* Problems to solve *
a – In the blog post on antifragility and blockchain, what two topics did the August 27, 2020 speech cover?
b – Continue the blog post on antifragility and blockchain from where it stops.

* Excerpt *
Author: Jarod Bona
I suspect that Antitrust DOJ head Makan Delrahim and I have had a similar reading list lately. And I am not even referring to any sort of antitrust books, like, for example, Steve Cernak’s book on Antitrust in Distribution and Franchising.
Let me explain.
I read, with great interest, a speech that Assistant Attorney General Makan Delraihim delivered on August 27, 2020 to the Conference on Innovation Economics in Evanston, Illinois (well, virtually).
His two topics were blockchain and Nassim Taleb’s concept of antifragility.
As a consistent reader of this blog, I trust that you already know that I am a big fan of Nassim Taleb and, particularly, his book, Antifragile: Things that Gain from Disorder. Indeed, a re-reading of Antifragile inspired an earlier article about Iatrogenics. If you haven’t read Antifragile, you should, right away.
My interest in blockchain, Bitcoin, and other cryptocurrency systems like Ethereum is relatively recent. But—like many before me—a little bit of knowledge has created an insatiable appetite for more. I am making my way down the rabbit hole, as they say.
Let’s dig in and talk about what the Department of Justice thinks about both antifragility and blockchain.
What does the term “antifragile” mean?
You might think that robust is the opposite of fragile. But those of us that have read Taleb know that isn’t true. Something that is fragile is likely to break or weaken from stress, shocks, or variability. If something is robust, it will resist this stress, shock, or variance.

* Source information *
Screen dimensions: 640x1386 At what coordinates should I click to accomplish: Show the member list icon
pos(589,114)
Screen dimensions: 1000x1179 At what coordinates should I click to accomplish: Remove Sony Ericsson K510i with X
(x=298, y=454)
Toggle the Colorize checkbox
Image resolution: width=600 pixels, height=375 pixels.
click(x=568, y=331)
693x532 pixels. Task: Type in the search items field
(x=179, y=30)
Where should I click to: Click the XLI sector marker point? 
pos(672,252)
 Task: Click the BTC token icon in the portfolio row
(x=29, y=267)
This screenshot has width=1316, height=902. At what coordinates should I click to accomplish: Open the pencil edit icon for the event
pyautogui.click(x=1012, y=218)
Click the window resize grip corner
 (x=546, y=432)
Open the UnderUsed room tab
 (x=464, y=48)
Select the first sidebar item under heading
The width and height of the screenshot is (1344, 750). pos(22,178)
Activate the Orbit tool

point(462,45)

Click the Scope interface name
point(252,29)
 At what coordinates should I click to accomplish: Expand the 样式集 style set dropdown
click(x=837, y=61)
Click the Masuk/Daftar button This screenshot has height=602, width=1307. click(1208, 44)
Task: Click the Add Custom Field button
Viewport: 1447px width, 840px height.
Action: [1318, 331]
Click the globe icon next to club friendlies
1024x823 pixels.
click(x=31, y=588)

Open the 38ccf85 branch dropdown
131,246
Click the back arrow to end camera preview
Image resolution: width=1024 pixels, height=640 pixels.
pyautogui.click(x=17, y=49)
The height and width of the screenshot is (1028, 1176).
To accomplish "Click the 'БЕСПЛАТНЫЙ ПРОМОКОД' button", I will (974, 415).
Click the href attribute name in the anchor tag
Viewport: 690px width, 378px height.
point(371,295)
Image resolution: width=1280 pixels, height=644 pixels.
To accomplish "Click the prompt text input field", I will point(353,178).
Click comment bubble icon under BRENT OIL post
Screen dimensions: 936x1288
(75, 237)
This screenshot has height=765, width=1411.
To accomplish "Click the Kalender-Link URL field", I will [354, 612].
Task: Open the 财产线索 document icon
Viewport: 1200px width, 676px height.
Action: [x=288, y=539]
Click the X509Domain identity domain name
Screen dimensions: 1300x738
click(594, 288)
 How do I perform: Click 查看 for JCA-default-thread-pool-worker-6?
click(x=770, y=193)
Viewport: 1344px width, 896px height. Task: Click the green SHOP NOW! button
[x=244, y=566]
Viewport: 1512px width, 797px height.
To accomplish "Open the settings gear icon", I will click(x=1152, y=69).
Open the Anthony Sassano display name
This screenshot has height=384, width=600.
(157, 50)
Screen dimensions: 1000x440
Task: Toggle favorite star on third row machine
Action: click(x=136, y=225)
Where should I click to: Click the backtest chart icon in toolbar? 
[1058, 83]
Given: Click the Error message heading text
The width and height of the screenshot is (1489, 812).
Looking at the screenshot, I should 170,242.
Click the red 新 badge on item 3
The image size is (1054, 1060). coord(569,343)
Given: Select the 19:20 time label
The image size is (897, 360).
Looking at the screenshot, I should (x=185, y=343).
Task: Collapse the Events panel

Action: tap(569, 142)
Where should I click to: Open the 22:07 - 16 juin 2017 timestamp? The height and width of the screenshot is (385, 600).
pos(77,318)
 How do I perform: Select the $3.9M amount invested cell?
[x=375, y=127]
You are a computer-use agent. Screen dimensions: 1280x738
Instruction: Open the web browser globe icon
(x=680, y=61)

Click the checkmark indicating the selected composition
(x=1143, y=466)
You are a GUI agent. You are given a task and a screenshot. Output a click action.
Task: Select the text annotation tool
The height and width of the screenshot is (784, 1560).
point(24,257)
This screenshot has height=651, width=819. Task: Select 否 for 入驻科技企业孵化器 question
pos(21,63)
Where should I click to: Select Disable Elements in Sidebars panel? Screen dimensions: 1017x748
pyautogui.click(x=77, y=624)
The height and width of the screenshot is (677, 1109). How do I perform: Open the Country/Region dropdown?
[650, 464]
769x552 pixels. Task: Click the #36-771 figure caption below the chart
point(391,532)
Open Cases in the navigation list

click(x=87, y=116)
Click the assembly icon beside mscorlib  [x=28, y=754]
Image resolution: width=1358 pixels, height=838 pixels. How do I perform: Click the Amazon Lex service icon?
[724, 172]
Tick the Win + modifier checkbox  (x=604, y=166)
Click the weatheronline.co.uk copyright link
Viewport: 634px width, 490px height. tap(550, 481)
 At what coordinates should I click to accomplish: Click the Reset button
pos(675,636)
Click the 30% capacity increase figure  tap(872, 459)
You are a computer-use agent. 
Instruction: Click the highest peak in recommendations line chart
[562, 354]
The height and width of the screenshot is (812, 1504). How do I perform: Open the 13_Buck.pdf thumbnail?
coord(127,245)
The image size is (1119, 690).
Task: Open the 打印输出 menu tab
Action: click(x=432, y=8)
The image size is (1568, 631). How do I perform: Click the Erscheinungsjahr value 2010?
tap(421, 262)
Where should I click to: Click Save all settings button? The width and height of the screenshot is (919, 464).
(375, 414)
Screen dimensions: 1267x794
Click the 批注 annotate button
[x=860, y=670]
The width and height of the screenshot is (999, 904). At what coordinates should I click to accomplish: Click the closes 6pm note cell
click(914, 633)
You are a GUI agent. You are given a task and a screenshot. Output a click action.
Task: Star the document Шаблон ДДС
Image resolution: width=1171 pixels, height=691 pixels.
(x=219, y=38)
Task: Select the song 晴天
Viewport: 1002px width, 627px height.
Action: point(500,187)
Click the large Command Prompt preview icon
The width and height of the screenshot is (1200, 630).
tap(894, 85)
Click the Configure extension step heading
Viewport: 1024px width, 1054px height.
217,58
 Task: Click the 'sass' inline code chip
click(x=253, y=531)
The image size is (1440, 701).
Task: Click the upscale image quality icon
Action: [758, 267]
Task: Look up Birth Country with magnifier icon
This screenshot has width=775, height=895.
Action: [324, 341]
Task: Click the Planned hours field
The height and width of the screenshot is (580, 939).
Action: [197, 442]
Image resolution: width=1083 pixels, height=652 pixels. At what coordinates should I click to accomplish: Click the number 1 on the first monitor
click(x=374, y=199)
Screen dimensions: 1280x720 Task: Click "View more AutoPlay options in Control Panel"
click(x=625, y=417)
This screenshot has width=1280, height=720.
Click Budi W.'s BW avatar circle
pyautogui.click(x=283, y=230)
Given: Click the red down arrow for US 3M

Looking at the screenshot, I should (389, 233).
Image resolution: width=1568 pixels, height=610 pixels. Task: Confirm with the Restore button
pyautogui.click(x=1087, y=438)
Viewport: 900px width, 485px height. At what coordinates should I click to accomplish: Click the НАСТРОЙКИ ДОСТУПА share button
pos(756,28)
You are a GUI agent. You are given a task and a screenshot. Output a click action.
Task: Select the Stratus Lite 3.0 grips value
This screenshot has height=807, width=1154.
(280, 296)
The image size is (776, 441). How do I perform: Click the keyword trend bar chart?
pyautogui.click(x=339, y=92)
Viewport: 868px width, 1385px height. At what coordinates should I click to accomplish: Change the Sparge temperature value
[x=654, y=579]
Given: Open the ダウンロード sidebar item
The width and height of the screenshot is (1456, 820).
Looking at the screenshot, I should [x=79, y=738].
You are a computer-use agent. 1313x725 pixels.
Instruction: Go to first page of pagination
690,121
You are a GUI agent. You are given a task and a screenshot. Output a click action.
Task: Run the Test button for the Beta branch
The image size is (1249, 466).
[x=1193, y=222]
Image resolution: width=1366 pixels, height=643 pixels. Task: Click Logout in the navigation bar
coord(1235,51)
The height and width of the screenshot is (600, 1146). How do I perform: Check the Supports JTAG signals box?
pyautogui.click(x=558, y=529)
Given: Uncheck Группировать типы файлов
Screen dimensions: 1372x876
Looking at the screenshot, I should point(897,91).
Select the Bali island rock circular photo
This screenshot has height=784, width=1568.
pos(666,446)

* Task-by-task results *
a – Blockchain and Nassim Taleb's concept of antifragility.

b –
But what you really want during times of stress (or, really, just over time), is antifragility. If you are antifragile, you improve from stress, shocks, and variance, which are inevitable, especially as time passes.
The human body is, in some ways, antifragile. Lifting weights, for example, creates a stressor on the muscles and surrounding tissues, which cause, ultimately, an increase in strength. So make sure you get your deadlifts in this week.
Antifragile is the opposite of fragile and it is better than robustness.
Earnest Hemingway understood antifragility when he said in A Farewell to Arms that “the world breaks everyone and afterward many are strong at the broken places.” The next line is just as important for reasons you will understand if you read Antifragile: “But those that will not break it kills.”
So, what does antifragility have to do with the Department of Justice and antitrust?
Assistant Attorney General Makan, in his speech, emphasized that “the Antitrust Division has made protecting competition in order to advance innovation in the private sector one of our top priorities,” and that the Division wants to “ensure that antitrust law protects competition without standing as an impediment to rapid innovation.”
He then introduced the concept of antifragility and acknowledged that the pandemic can certainly be described as a “shock” producing a “wide array of trauma.” But with that harm comes an opportunity—“if we rise to the challenge of being antifragile, there is also an opportunity for tremendous growth.” More specifically, “[c]ritical innovations and technological developments often result from the kind of extraordinary experimentation the pandemic has made necessary. We have the opportunity to embrace antifragility, to delve into the experimentation and trial and error that drive growth, and to make ourselves better.”
According to AAG Makan, “[o]ur goal at the Antitrust Division is to extend the spirit of innovation beyond our latest efforts to combat the pandemic and protect competition—ultimately, to become antifragile.”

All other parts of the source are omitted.